PROBLEM STATEMENT.
A complete response lists each line of the data below that includes the word "right".

START INPUT RECORDS

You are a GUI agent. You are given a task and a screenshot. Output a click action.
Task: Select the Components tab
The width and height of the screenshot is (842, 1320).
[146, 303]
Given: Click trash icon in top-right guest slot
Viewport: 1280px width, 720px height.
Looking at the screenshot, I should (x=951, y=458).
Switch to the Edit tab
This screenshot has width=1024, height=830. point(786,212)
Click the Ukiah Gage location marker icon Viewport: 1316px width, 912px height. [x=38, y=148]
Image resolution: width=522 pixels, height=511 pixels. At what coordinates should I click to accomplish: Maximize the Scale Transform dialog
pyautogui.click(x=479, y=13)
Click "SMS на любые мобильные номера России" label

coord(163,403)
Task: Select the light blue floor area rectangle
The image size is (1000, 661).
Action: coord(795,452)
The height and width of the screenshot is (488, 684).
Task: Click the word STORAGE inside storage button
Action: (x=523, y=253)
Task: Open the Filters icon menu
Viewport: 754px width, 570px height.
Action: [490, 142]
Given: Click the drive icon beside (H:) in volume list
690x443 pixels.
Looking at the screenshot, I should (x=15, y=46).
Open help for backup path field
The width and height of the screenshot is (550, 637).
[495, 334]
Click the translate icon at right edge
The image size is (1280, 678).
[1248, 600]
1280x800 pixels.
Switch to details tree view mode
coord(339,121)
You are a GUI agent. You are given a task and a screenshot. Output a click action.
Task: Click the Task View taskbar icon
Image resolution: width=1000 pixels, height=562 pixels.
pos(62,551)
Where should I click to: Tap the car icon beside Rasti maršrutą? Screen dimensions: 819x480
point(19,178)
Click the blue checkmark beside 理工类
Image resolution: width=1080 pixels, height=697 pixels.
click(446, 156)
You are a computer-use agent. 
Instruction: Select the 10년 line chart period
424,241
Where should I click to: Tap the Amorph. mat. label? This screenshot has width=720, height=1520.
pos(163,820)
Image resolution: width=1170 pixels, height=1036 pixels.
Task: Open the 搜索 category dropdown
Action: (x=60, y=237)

END INPUT RECORDS

ANSWER TO THE PROBLEM.
Given: Click trash icon in top-right guest slot
Click the translate icon at right edge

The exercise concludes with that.